__What you have to do__. A faithful copy is required: retype the records from their first line through the line with "You are a computer-use", and omit the pictures.

__Information supplied__.

────────────────

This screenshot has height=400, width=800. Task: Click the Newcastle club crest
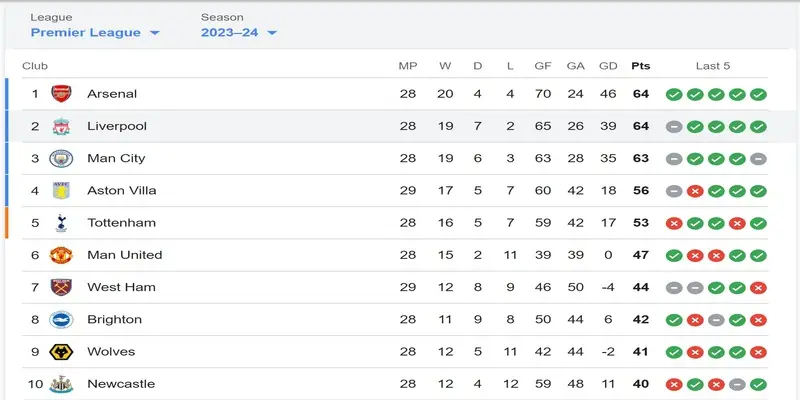61,384
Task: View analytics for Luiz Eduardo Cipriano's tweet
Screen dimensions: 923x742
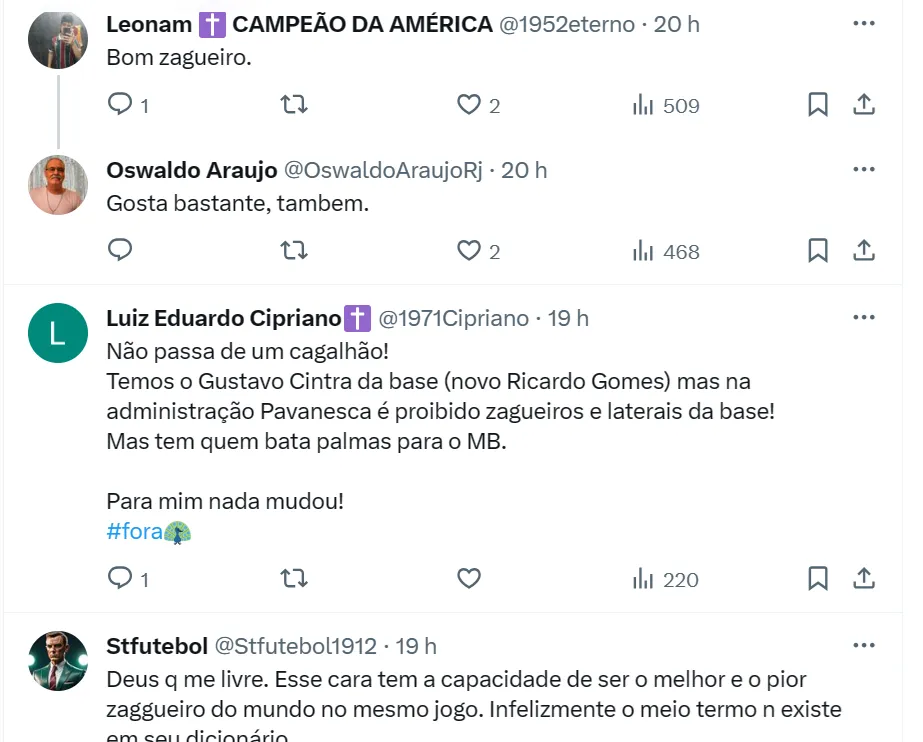Action: point(666,579)
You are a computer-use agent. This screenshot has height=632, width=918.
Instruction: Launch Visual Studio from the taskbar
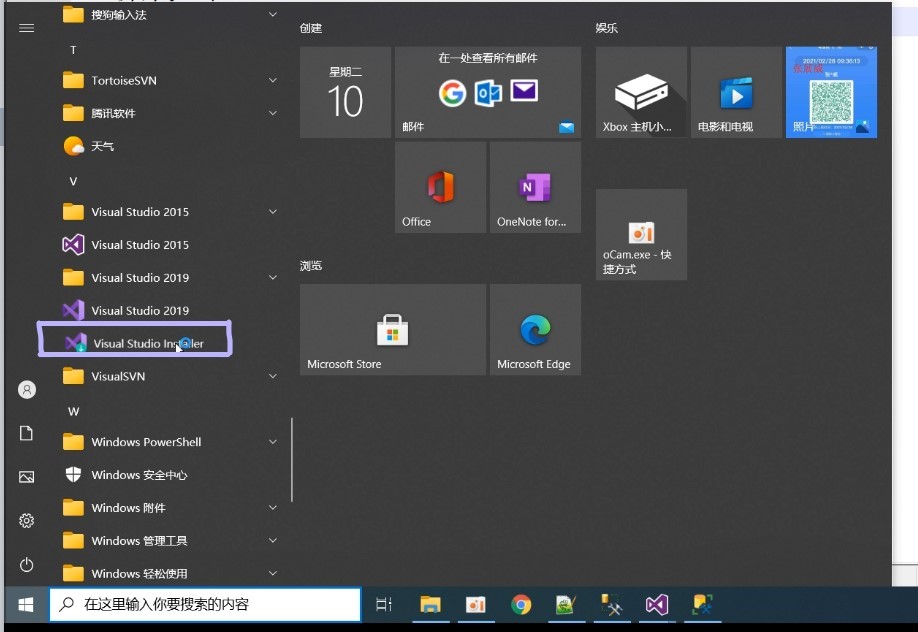657,604
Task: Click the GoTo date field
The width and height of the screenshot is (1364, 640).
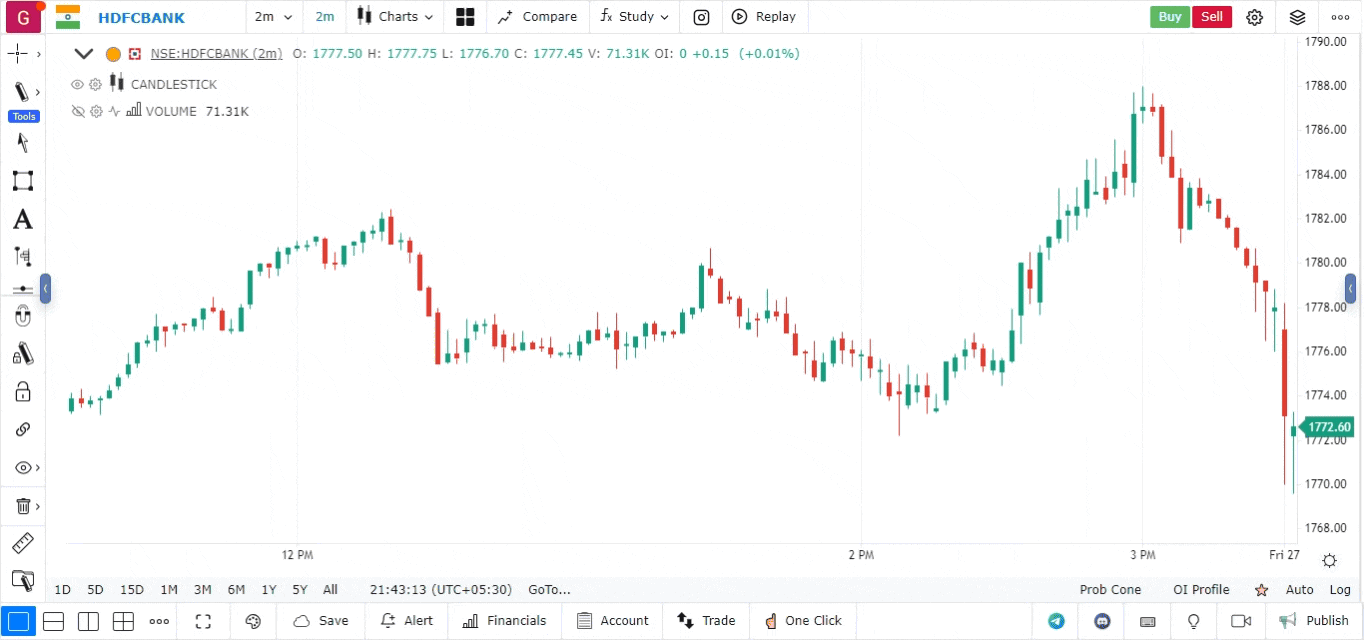Action: pyautogui.click(x=549, y=590)
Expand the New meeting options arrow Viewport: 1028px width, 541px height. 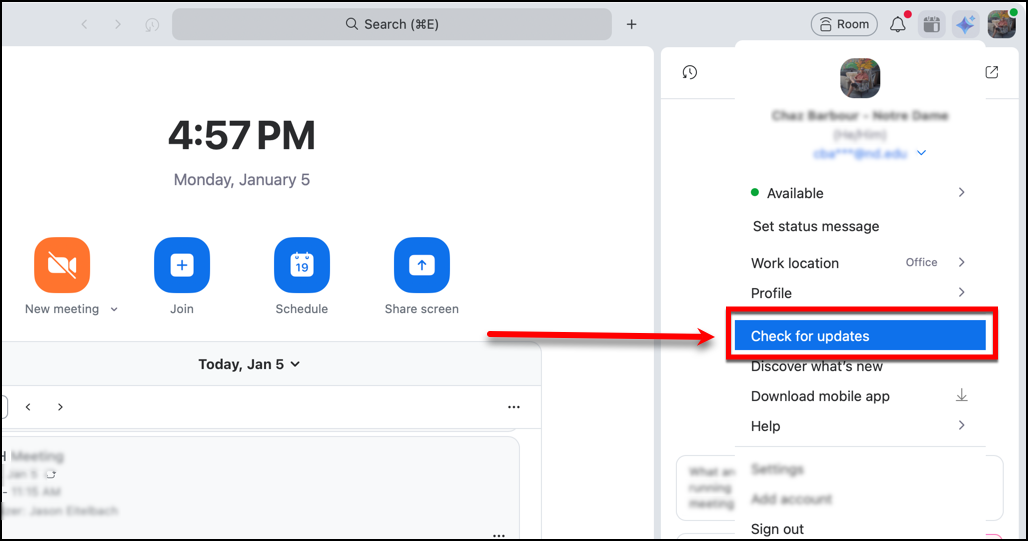pyautogui.click(x=114, y=310)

────────────────

__Task response__.
This screenshot has height=400, width=800. Task: Click the Newcastle club crest
61,384
Task: View analytics for Luiz Eduardo Cipriano's tweet
Screen dimensions: 923x742
Action: point(666,579)
You are a computer-use agent. This screenshot has height=632, width=918.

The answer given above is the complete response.